Para Jackson, são horas e horas das imagens e sons mais íntimos já registrados da banda. O diretor usou as técnicas inventadas por sua equipe para separar os sons de cada instrumento das vozes, recuperando assim as conversas, além de melhorar a qualidade de imagem para parecer o máximo com um filme captado hoje. 

Há humor, há a mágica que eles conseguiam criar juntos e, claro, algumas rusgas. Mas nenhum xingamento. Só muita amizade e companheirismo. Mesmo a presença de Yoko Ono, sempre controversa, pode ser analisada com outros olhos. “Ela está lá porque John está apaixonado”, disse. “Os outros talvez preferissem que ela não estivesse lá, lógico. Mas eles aceitam porque amam John. E Yoko em momento nenhum interfere no que eles estão fazendo.”

No fim, a experiência foi das mais positivas da carreira de Peter Jackson. Não apenas porque ele é fã incondicional, mas porque as observações que achou que viriam simplesmente não vieram. Nem de Paul, nem de Ringo, nem das viúvas Yoko Ono e Olivia Harrison. “Eu recebia páginas e páginas de observações durante O Senhor dos Aneis. E eles simplesmente disseram: É estressante de ver, mas é a história definitiva da época, então não mude nada. Tenho de lhes dar crédito, porque isso é extremamente corajoso.” 

Ele tem a impressão de que Paul McCartney - que, aliás, é fã da trilogia baseada em J.R.R. Tolkien que Jackson dirigiu - está feliz com o resultado, porque desfez a impressão ruim que tinha da gravação. E isso faz o diretor, que em toda sua vida só comprou álbuns dos Beatles, feliz.

» Instruções
(a) Transcreva literalmente o trecho do texto sobre Peter Jackson e os Beatles que começa em "Para Jackson, são" e segue até "filme captado hoje.".
(b) Liste todas as pessoas citadas pelo nome no texto sobre Peter Jackson e os Beatles.
O material não tem nenhum papel nisto.

» Dados
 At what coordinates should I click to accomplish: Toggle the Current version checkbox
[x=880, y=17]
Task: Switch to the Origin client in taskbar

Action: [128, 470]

» Resultados das tarefas
(a)
Para Jackson, são horas e horas das imagens e sons mais íntimos já registrados da banda. O diretor usou as técnicas inventadas por sua equipe para separar os sons de cada instrumento das vozes, recuperando assim as conversas, além de melhorar a qualidade de imagem para parecer o máximo com um filme captado hoje.

(b) Peter Jackson, John, Yoko Ono, Paul McCartney, Ringo, Olivia Harrison, J.R.R. Tolkien